» **Work to complete**: Should pictures appear among the records, leave them out, and copy exactly only the lines from the first through the one with "The height and", inclusive.

....

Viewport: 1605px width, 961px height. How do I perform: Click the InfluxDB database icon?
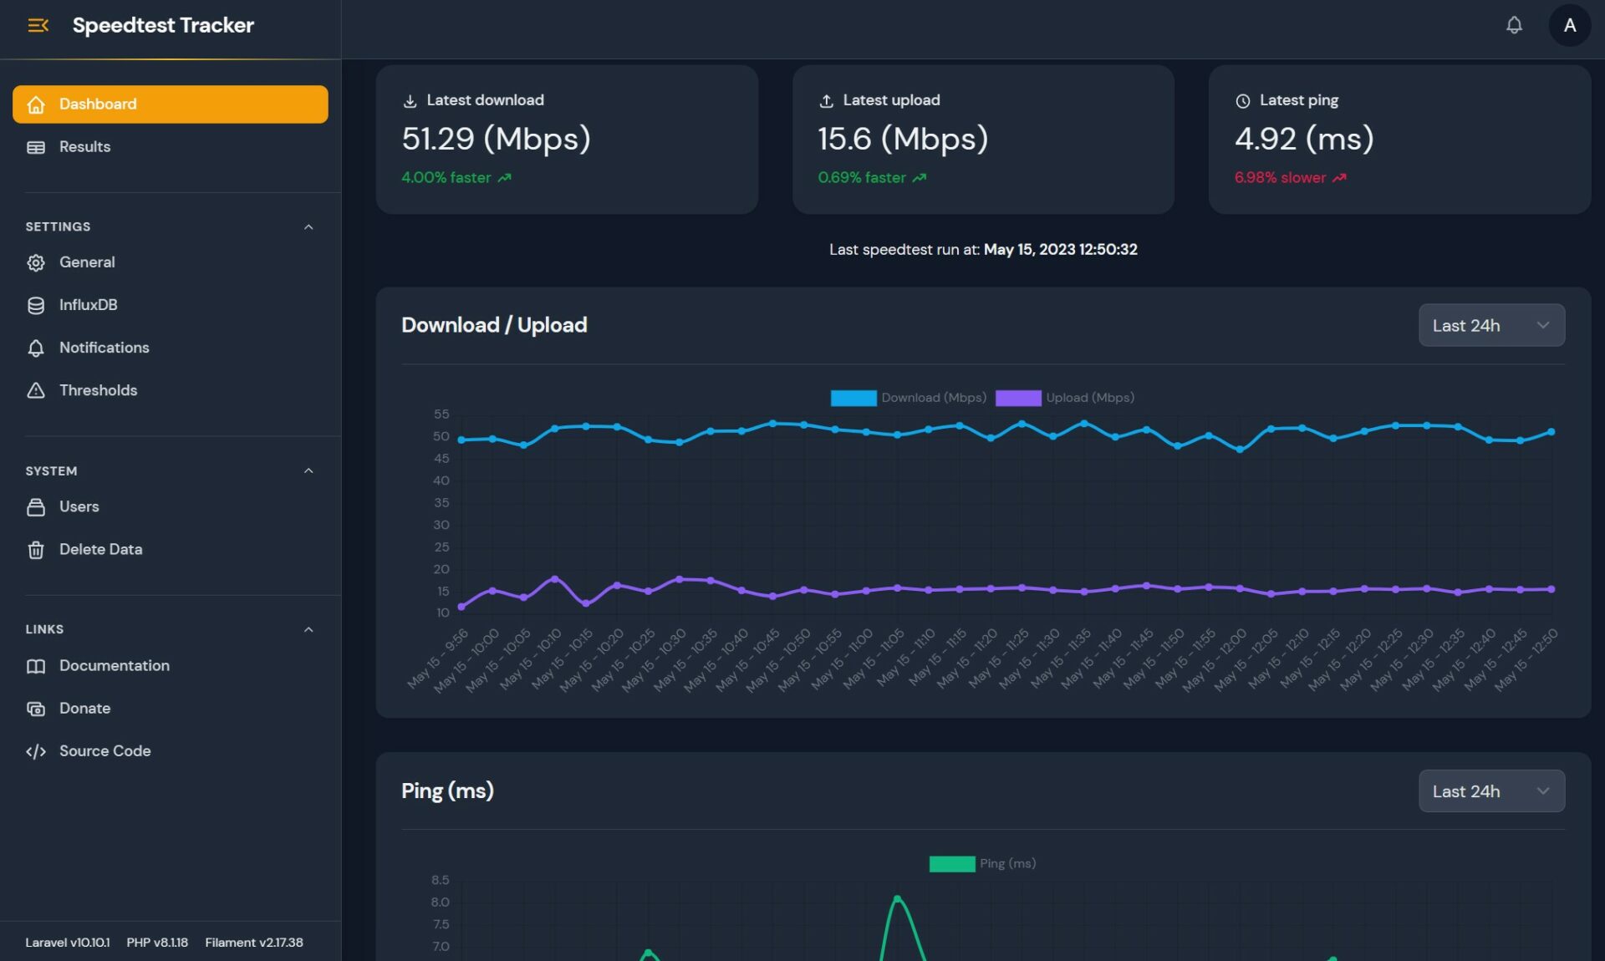pyautogui.click(x=36, y=305)

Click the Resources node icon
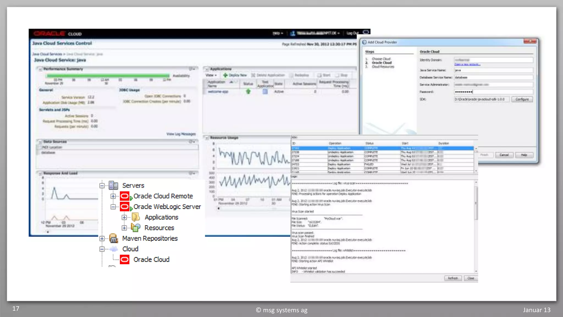[x=136, y=228]
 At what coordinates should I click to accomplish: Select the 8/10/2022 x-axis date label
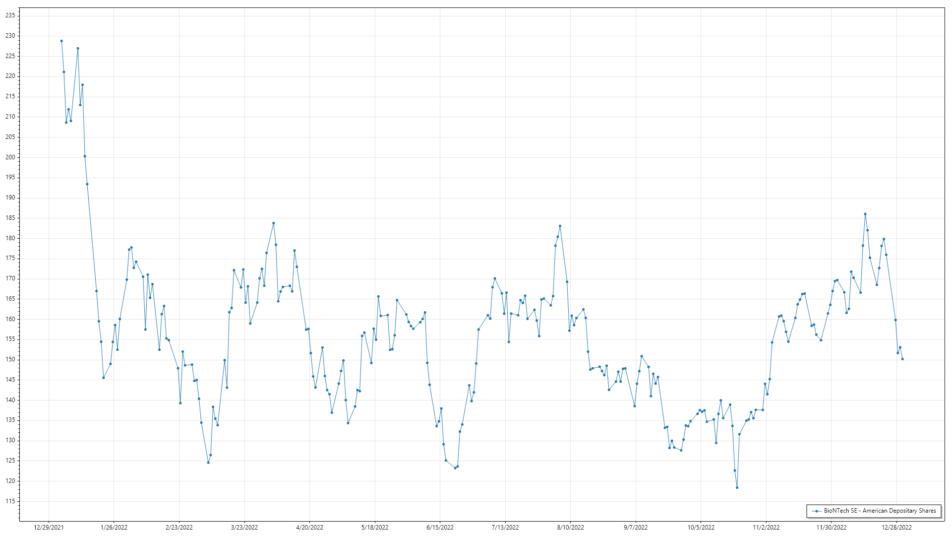click(570, 527)
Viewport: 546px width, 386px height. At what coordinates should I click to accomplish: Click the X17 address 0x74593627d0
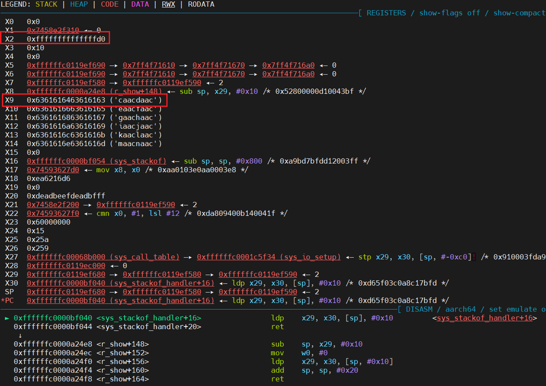[x=53, y=170]
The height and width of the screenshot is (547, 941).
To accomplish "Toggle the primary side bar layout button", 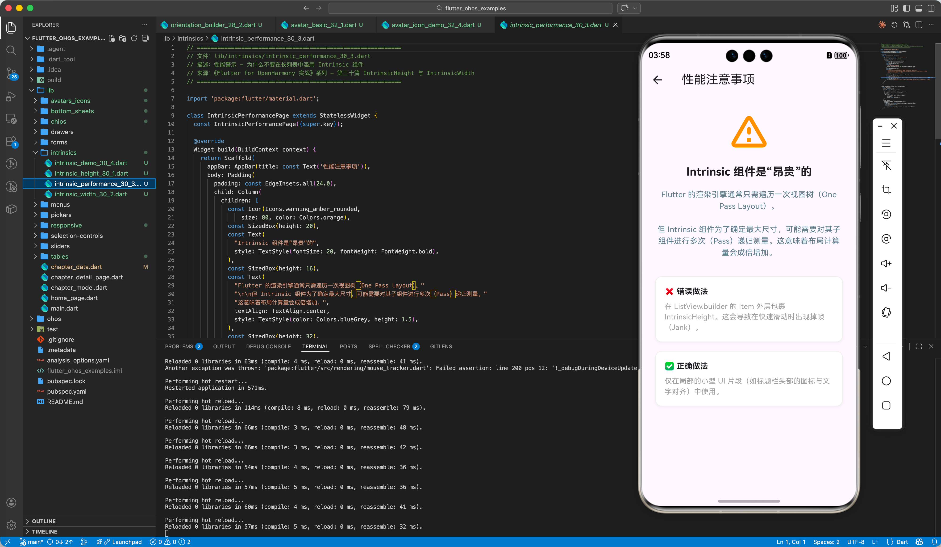I will pos(906,8).
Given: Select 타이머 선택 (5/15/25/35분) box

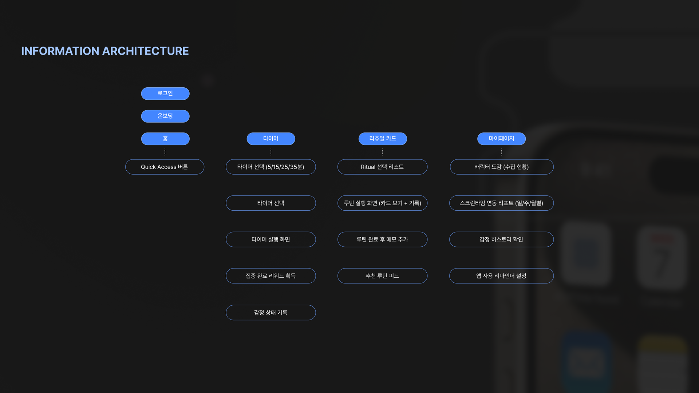Looking at the screenshot, I should pyautogui.click(x=270, y=167).
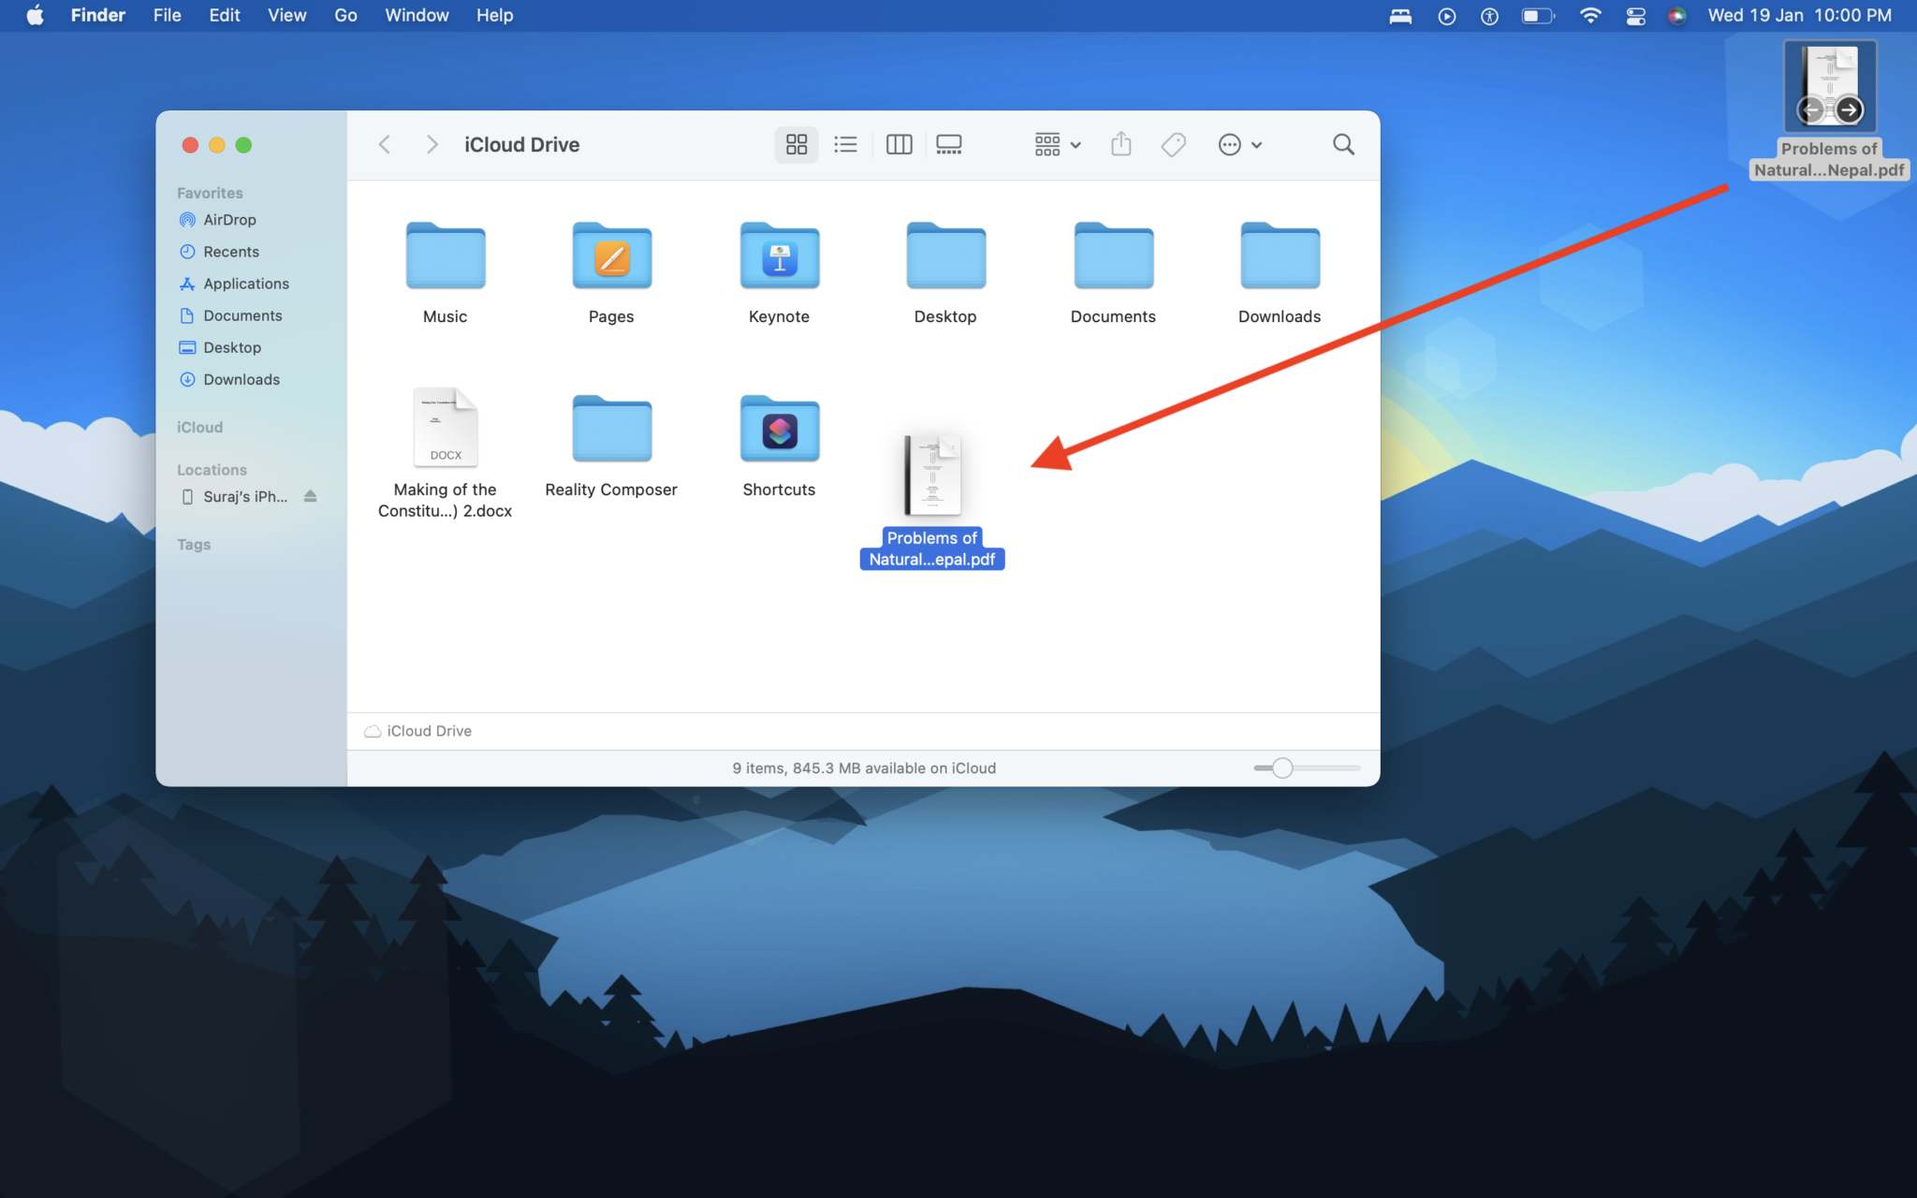This screenshot has height=1198, width=1917.
Task: Open the grouping options dropdown
Action: [x=1056, y=144]

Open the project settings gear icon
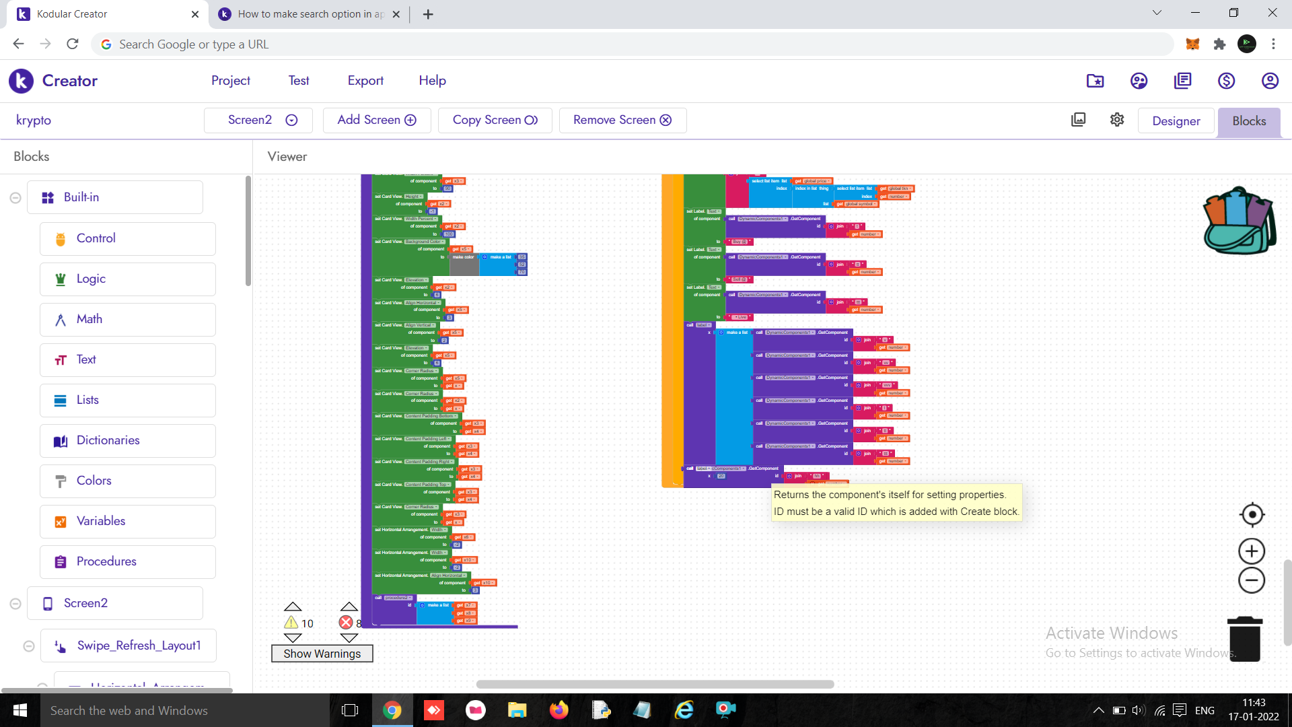[x=1117, y=120]
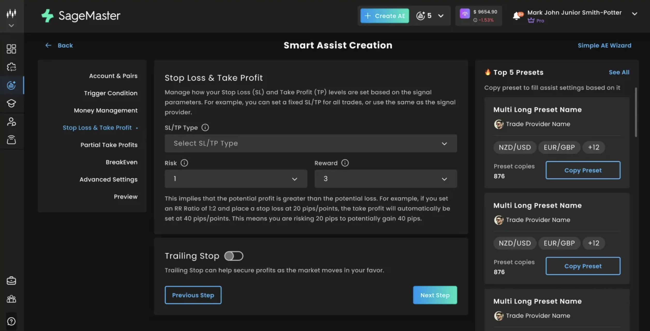Open the dashboard grid icon in sidebar
The image size is (650, 331).
click(11, 49)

....

» **Exercise solution**:
Viewport: 1605px width, 961px height. How do I perform: Click the InfluxDB database icon?
pyautogui.click(x=36, y=305)

Click the Resources node icon
[x=136, y=228]
 At what coordinates should I click to accomplish: Select the 8/10/2022 x-axis date label
click(570, 527)
Viewport: 546px width, 386px height. At what coordinates should I click to accomplish: Click the X17 address 0x74593627d0
[x=53, y=170]
The height and width of the screenshot is (547, 941).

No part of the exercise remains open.